Islamist terrorists have been planning to attack Berlin's Reichstag building, the home of the German parliament, Spiegel reported on Saturday.
Meanwhile, the head of airport security at Windhoek airport in Namibia was arrested over a security alert triggered by a dummy detonator in luggage bound for Germany earlier this week, the interior ministry said.
The developments came amid a heightened security alert, following an announcement on Wednesday by Interior Minister Thomas de Maiziere that there were "concrete" indications that Islamist militants were plotting attacks in Germany.
Al Qaeda and associated Islamist groups were planning to take hostages and fire at people in the Reichstag, which is also a popular tourist attraction, Spiegel reported in an article to be published Monday.
News of the plot reportedly came from a jehadi who contacted the German authorities, prompting de Maiziere's warning earlier in the week of planned attacks in Germany.
Spiegel reported that the informant repeatedly telephoned police from a foreign location in recent days, asking the authorities to help him return to his family in Germany.
He said the terrorist cell consisted of six people, of whom two had arrived in Berlin weeks ago. Four other militants - including a German, a Turk and a northern African - were still waiting to travel to Germany, Spiegel said.
The attacks were seemingly planned for February or March 2011, and possibly modelled on the November 2008 attacks in Mumbai, in which more than 166 people died when Islamist militants attacked a series of high-profile hotels, a train station and Jewish centre.
On Saturday, undeterred visitors continued to queue up to enter the Reichstag. Security had not been visibly stepped up at the building, which has a permanent police presence.
Chancellor Angela Merkel told citizens not to be intimidated by reported terrorist plots, while also acknowledging that the threat was "real".
"We want to live freely and without fear in Germany - no terrorist threat will prevent us from doing so," Merkel told Bild am Sonntag newspaper.

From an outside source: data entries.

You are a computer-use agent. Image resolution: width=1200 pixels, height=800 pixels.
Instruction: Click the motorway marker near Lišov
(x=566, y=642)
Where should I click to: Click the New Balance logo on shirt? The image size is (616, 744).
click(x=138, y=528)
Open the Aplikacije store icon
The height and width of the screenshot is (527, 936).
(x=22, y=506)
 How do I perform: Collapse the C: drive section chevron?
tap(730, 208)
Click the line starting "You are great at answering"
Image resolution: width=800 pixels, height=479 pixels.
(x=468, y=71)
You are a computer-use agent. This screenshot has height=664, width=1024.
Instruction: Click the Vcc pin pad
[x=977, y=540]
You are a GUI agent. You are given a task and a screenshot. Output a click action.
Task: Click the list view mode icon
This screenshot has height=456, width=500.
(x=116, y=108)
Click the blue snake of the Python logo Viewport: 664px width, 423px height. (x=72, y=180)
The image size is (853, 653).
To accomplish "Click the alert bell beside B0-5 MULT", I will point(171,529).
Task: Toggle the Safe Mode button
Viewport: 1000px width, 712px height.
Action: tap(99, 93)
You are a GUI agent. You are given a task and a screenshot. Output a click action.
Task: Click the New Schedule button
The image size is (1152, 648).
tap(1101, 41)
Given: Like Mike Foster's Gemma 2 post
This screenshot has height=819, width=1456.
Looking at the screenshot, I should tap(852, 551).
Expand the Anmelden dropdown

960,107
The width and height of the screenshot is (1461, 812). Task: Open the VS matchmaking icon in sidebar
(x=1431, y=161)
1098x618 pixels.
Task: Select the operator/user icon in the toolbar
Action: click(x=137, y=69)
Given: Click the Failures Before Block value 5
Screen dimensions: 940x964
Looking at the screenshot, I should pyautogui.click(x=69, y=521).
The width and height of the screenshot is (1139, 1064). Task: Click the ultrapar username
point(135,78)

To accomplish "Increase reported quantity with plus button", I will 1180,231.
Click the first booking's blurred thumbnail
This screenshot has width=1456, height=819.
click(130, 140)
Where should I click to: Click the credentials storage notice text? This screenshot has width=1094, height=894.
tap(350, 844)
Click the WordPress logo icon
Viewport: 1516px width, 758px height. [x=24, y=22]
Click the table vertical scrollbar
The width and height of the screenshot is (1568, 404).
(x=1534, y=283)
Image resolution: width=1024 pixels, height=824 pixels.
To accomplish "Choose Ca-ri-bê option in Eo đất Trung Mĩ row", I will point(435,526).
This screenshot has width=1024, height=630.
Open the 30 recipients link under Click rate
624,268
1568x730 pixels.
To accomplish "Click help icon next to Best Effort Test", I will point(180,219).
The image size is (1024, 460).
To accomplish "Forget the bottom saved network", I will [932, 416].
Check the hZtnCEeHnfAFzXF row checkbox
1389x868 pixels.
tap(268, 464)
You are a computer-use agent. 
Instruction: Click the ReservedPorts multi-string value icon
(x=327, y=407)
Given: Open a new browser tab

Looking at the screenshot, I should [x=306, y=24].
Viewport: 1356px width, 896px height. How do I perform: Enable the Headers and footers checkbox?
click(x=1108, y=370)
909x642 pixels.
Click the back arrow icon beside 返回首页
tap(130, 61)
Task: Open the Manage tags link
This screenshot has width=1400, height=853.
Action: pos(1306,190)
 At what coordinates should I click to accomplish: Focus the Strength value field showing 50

Federal police chief Matthias Seeger said the danger was greater than it had been ahead of last year's general election or during the World Cup in 2006, in part because the indications had come from "several sources".
Days earlier, US authorities had separately warned Germany of planned attacks, Spiegel wrote.
The Federal Bureau of Investigation (FBI) reportedly mentioned a Shia Indian group called Saif (Sword), which had aligned itself with Al Qaeda, which is Sunni. Two of their men were due to travel from the United Arab Emirates to Germany in coming days.
One mastermind cited by the FBI was Dawood Ibrahim, Spiegel wrote, a man branded by the US as a "global terrorist" and described by the UN as a supporter of terrorism. He is thought to have been instrumental in the 2008 Mumbai attacks.
While police took the tip-offs seriously, German and US intelligence agents reportedly expressed doubts over the likelihood that a Shia group would join forces with Al Qaeda, and the fact that there was no prior evidence of attacks planned from India.
Criminal police (BKA) chief Joerg Ziercke would not comment on the Spiegel report but said it was evident that, "there could be a focus on symbolic objects across Germany".
Aiman Mazyek, the head of Germany's Central Council of Muslims, feared that the current atmosphere could lead to suspicion toward his fellow believers.
"Muslims are doubly scared - because they could become victims of such an attack, and since general suspicions are formed in this way," Mazyek said.
"The current terrorist hysteria is worsening the climate, reducing solidarity with Muslims and strengthening those people who plan to attack them," he added.
On Wednesday, security was increased at airports and train stations across Germany after de Maiziere said there were "concrete" indications that militants were planning attacks in Germany.
The same day, police in Namibia found a suitcase containing a detonator wired to batteries and a clock, amongst luggage bound for Germany - a device that turned out to be a dummy, used to highlight security loopholes.
The head of airport security at Windhoek airport admitted to having placed the suitcase on a luggage conveyor belt, Namibian police chief Sebastian Haitota Ndeitunga told the country's German-language daily Allgemeine Zeitung.
The suspect, a high-ranking officer who had worked in the police for five years, was spotted on video surveillance footage. He was arrested Friday, and initially denied the claims. He is to appear in court Monday.